▶ Brief
Among the lines below, restate word for word only those from the line with "has height=952, width=1270." through the line with "You are a computer-use agent. Screen dimensions: 1366x589", with both end lines kept.

▶ Entries shown
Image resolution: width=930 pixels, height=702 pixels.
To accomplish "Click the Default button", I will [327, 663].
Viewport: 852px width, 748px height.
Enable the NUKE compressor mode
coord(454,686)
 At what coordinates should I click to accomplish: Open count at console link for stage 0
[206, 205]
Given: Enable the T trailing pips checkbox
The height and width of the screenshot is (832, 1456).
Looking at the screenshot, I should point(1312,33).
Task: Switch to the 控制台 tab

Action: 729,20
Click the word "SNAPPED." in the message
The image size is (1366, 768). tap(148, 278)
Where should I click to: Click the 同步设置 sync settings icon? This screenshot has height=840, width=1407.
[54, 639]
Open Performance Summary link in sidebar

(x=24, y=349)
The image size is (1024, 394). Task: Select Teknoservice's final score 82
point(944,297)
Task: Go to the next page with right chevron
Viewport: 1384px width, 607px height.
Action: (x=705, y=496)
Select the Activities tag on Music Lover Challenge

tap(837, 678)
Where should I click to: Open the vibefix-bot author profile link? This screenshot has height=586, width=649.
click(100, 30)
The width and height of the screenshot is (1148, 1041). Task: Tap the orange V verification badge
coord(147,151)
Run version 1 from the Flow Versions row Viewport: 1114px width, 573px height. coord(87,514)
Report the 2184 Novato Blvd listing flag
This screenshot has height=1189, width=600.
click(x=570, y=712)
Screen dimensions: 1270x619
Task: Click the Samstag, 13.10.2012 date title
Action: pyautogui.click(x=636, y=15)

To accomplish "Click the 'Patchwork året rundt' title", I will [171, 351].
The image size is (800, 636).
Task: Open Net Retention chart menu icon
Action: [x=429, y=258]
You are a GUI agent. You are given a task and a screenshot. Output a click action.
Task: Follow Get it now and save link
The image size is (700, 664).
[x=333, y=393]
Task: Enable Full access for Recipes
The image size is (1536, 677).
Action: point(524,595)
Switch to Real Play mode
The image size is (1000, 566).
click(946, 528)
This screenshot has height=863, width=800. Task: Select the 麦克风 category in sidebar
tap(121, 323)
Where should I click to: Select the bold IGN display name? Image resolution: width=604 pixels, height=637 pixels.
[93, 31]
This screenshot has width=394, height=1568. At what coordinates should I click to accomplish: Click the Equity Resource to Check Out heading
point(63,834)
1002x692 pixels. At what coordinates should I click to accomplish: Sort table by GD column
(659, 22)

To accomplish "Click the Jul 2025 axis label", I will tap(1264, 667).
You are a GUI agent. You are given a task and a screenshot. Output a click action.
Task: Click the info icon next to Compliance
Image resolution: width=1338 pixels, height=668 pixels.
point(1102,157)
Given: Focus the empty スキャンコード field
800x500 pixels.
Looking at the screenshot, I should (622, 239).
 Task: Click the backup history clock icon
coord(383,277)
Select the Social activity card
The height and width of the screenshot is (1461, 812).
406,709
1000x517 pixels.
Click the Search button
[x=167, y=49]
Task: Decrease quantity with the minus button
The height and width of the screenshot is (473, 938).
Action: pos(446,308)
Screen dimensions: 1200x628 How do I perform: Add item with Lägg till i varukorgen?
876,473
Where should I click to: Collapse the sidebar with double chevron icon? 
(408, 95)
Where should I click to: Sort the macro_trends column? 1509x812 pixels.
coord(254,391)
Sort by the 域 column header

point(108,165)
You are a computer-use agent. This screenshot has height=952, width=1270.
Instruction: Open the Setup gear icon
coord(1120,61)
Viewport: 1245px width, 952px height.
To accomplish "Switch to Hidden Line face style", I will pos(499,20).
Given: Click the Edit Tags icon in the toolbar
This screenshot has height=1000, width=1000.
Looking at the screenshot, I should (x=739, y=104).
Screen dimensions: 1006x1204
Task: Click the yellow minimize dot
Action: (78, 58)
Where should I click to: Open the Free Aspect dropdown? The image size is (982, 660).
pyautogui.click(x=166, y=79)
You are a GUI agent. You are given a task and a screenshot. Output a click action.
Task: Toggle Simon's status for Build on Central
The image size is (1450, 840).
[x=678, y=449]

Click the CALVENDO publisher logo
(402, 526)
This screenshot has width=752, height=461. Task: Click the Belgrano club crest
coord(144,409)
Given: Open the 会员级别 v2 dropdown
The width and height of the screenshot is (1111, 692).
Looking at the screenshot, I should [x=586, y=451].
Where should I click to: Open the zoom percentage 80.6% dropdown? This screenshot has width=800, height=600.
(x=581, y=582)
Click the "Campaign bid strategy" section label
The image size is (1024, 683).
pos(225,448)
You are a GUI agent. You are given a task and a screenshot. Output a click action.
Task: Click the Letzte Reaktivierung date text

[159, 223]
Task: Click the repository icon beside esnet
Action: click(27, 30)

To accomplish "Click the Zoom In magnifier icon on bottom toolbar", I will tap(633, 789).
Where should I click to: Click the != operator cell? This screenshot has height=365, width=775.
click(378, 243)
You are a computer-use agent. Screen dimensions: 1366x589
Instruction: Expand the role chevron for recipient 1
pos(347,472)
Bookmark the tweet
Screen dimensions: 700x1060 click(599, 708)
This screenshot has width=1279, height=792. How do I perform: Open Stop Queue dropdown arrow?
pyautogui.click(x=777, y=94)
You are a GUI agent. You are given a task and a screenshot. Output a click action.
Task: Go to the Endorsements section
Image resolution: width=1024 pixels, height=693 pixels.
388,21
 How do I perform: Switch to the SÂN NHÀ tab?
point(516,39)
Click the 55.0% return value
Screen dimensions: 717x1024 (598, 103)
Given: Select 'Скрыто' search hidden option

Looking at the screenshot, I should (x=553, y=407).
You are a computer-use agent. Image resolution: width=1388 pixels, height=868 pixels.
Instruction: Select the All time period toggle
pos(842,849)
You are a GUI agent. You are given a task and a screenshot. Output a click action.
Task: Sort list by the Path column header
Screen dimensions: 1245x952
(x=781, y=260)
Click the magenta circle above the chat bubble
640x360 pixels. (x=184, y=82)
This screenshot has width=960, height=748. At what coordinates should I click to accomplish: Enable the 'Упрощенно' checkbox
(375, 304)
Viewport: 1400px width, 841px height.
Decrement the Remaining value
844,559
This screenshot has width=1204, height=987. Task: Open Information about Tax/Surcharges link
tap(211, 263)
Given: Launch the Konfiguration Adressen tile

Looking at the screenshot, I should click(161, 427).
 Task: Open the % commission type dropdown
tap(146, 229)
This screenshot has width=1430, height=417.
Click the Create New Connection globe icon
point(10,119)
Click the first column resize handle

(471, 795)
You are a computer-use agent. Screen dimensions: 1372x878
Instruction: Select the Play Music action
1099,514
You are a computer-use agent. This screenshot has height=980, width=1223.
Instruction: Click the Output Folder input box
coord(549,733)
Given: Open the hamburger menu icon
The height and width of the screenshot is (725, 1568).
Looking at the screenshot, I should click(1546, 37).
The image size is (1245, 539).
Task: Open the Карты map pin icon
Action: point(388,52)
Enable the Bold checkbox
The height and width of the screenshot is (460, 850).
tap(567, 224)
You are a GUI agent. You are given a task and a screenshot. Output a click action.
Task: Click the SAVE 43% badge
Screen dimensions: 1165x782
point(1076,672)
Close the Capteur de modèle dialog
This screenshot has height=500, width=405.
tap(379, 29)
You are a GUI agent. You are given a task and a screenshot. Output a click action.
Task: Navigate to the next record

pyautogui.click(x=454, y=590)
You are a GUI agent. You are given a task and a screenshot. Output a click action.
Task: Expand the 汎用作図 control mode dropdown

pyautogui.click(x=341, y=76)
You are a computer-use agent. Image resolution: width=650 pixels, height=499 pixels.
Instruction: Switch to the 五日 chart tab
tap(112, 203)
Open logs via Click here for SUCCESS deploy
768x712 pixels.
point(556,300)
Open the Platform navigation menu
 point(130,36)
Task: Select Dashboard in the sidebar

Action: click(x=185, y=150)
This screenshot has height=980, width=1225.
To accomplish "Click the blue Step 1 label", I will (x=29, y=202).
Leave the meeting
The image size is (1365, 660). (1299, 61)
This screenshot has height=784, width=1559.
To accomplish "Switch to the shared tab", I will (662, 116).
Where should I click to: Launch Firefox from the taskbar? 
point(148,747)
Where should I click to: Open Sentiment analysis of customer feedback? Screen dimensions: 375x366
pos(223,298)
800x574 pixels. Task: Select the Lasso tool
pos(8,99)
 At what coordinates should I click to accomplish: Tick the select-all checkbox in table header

▶ Written solution
You are a computer-use agent. This screenshot has height=952, width=1270.
Instruction: Open the Setup gear icon
coord(1120,61)
Viewport: 1245px width, 952px height.
To accomplish "Switch to Hidden Line face style", I will pos(499,20).
Given: Click the Edit Tags icon in the toolbar
This screenshot has height=1000, width=1000.
Looking at the screenshot, I should (x=739, y=104).
Screen dimensions: 1006x1204
Task: Click the yellow minimize dot
Action: (78, 58)
Where should I click to: Open the Free Aspect dropdown? The image size is (982, 660).
pyautogui.click(x=166, y=79)
You are a GUI agent. You are given a task and a screenshot. Output a click action.
Task: Toggle Simon's status for Build on Central
The image size is (1450, 840).
[x=678, y=449]

Click the CALVENDO publisher logo
(402, 526)
This screenshot has width=752, height=461. Task: Click the Belgrano club crest
coord(144,409)
Given: Open the 会员级别 v2 dropdown
The width and height of the screenshot is (1111, 692).
Looking at the screenshot, I should [x=586, y=451].
Where should I click to: Open the zoom percentage 80.6% dropdown? This screenshot has width=800, height=600.
(x=581, y=582)
Click the "Campaign bid strategy" section label
The image size is (1024, 683).
pos(225,448)
You are a GUI agent. You are given a task and a screenshot. Output a click action.
Task: Click the Letzte Reaktivierung date text

[159, 223]
Task: Click the repository icon beside esnet
Action: click(27, 30)

To accomplish "Click the Zoom In magnifier icon on bottom toolbar", I will tap(633, 789).
Where should I click to: Click the != operator cell? This screenshot has height=365, width=775.
click(378, 243)
You are a computer-use agent. Screen dimensions: 1366x589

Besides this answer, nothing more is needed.